Exchanging knowledge
The three-day symposium opened Friday morning with introductory comments from three important figures and philanthropists in Sanford Burnham Prebys’ history: T. Denny Sanford, Malin Burnham and Debra Turner. Congressman Scott Peterson also spoke on the importance of funding medical discoveries. 

“Our job is to make a positive difference. We do that best when we all work together,” said Sanford in his video introduction. “Congratulations on all your work. You make me very proud.”
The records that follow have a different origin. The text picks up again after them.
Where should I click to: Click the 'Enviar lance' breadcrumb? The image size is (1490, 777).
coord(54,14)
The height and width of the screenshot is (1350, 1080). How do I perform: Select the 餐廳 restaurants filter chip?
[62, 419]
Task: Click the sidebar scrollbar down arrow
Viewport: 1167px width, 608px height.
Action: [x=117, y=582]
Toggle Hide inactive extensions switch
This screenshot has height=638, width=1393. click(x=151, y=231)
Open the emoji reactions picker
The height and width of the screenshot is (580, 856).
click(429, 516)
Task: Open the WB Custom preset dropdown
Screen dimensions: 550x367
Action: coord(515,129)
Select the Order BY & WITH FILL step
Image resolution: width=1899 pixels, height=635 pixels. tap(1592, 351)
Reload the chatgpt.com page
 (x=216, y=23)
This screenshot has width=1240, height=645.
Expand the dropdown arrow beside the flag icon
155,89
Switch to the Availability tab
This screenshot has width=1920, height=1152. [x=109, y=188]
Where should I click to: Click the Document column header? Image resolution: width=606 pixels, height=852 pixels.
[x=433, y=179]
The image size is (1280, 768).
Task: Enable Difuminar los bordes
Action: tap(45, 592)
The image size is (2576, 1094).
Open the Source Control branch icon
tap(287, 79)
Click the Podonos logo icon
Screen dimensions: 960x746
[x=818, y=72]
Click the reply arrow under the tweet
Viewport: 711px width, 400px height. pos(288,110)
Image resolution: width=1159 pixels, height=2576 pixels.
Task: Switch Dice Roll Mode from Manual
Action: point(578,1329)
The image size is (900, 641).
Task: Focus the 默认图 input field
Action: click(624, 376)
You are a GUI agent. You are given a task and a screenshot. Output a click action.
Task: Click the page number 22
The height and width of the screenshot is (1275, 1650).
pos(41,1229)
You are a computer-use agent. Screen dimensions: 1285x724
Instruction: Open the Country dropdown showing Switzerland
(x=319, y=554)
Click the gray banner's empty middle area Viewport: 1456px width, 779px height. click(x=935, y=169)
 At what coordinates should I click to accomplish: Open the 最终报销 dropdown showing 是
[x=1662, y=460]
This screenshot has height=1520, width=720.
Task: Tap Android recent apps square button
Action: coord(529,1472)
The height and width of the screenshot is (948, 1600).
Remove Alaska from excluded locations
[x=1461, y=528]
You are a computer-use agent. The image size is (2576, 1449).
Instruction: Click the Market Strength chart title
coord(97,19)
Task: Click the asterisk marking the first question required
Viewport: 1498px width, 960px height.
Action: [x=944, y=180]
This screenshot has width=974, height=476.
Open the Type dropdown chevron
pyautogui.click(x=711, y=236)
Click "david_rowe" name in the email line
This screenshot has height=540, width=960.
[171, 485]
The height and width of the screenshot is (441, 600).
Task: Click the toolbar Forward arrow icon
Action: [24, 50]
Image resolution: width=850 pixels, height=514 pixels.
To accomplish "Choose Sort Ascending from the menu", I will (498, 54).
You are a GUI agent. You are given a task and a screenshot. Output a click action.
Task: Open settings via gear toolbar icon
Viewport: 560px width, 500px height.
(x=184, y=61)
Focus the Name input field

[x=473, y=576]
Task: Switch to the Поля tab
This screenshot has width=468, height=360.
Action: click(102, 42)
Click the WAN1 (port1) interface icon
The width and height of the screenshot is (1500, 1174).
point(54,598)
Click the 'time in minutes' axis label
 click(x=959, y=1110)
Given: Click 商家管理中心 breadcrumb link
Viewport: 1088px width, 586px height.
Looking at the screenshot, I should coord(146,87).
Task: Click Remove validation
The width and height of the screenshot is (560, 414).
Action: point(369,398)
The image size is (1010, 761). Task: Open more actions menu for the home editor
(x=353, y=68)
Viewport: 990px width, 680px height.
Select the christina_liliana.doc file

This year, 19 scientists and clinicians in total spoke on the latest research in modeling, treating and understanding CDG. The full program of presentations can be found here.

Connecting families
Although Rare Disease Day is an important opportunity to share the latest scientific research, one of the highlights of the event doesn’t involve science at all. To provide space for families to take a break from the presentations and socialize, staff and volunteers transformed the Bayside Conference Room of the Dana resort into a child care and respite area packed full of toys and games.

In addition to giving families space to play, Rare Disease Day hosted several group activities for families, including a magic show on Saturday and a surprise visit on Sunday morning from Disney’s Anna and Olaf.

​Longtime friend of the institute Damian Omler, a thirteen-year-old who is the only person living with his rare genetic mutation, had a great time dancing along to “Let it Go” and playing catch with his father, Donnie.

And while the joy in the respite conference room was palpable, there was something else, less tangible, in the air as well: hope.

“Meetings like this bring us hope and help us raise awareness for CDG,” says Donnie. “That gives us a sense of purpose each and every time we attend the conference. And we won’t stop, even 20 years from now.”